Exercise set >>
1. From the prefetch review thread, echo the passage starting at "Not sure which" and ending at "on truncate then?".
2. Answer these questions about the prefetch review thread:
(a) What setting of the threshold is said to disable prefetch?
(b) What call is given for knowing whether a device is low-end?
(c) What is proposed for recording instead of how much stream data invalidation happens?
--- Begin Extract ---
Ack, good to know, thanks for the update.

> > Do you suggest to disable prefetch for Android/Linux as a possible outcome
> > of experimentation?
>
> Absolutely. Setting threshold to zero ought to do it. Hmm, actually should
> probably just error out if file_size is zero rather than try to reason about
> zero-length allocations?

Not sure which allocation you mean, and I feel relaxed about overhead of one
unnecessary small allocation per cache entry.

> > I don't understand the http cache transaction enough (not proud of it), do
we
> > doom the entry on revalidation or truncate? I think the latter. 
>
> I think both can happen.
>
> > Should we clear stream_1_prefetch_data_ on truncate then? 
> > Sounds like a layering violation ..
>
> This code already should? A truncate is just a write, after all, and I am not
> sure why you consider it a layering violation, it's the backend's business how
> it manages data between memory and disk, and this sort of thing should only be
> observable in some reads becoming immediate rather than roundtrip'ing via some
> event loops.

Right, I asked this question, but then found that your change does it properly,
but forgot to remove the question. Sorry for noise.

> > > So yeah, something something experiment, with potentially different
> > > settings for different platforms?
> > 
> > Yeah, we can throw exact same groups at all platforms and then figure which
> > ones are bettr. We can look at low-end devices separately as well.
>
> Is that the "Low memory device (android)" split? Can we actually know that in
> //net when setting the defaults?

Absolutely: base::SysInfo::IsLowEndDevice().

https://codereview.chromium.org/2874833005/diff/200001/net/disk_cache/simple/...
File net/disk_cache/simple/simple_entry_impl.cc (right):

https://codereview.chromium.org/2874833005/diff/200001/net/disk_cache/simple/...
net/disk_cache/simple/simple_entry_impl.cc:857:
ReadInMemoryStreamData(stream_1_prefetch_data_.get(), offset, buf_len, buf,
On 2017/07/11 14:34:06, Maks Orlovich wrote:
> On 2017/07/11 13:24:12, pasko wrote:
> > perhaps we could record how much time it takes to do so? this may help to
> > reason about speedups/slowdowns?
> 
> It's a memcpy? Doesn't sound that interesting... The Sync analogue may be more
> important since that does CRC, at least. 

sorry, wrong pointer, I was asking whether we can time the interval of
prefetching from disk.

> > adding prefethes to netlog may be less trivial, though close to something my
> > inner perf nerd would put in a wishlist. WDYT?
> 
> net_log_ isn't wired at SimpleSyncEntry, but we could log on this end at
around
> l.1162 if a separate event sounds interesting?

Yeah, I was not sure whether you can provide a custom time interval to a netlog
..

> > also, record how much of stream data invalidation is happening?
> 
> Hmm, maybe rather record prefetches done vs. prefetches read? That seems a
> little easier to interpret, and also includes the case of data prefetched, not
> used, but not actively invalidated (can happen e.g. in the cant_conditionalize
> case).
--- End Extract ---
--- Begin Data lines ---
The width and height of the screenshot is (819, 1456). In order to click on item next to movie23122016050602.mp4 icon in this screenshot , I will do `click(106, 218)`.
--- End Data lines ---
Per-task answers >>
1.
Not sure which allocation you mean, and I feel relaxed about overhead of one
unnecessary small allocation per cache entry.

> > I don't understand the http cache transaction enough (not proud of it), do
we
> > doom the entry on revalidation or truncate? I think the latter. 
>
> I think both can happen.
>
> > Should we clear stream_1_prefetch_data_ on truncate then?

2.
(a) Setting the threshold to zero.
(b) base::SysInfo::IsLowEndDevice().
(c) Prefetches done vs. prefetches read.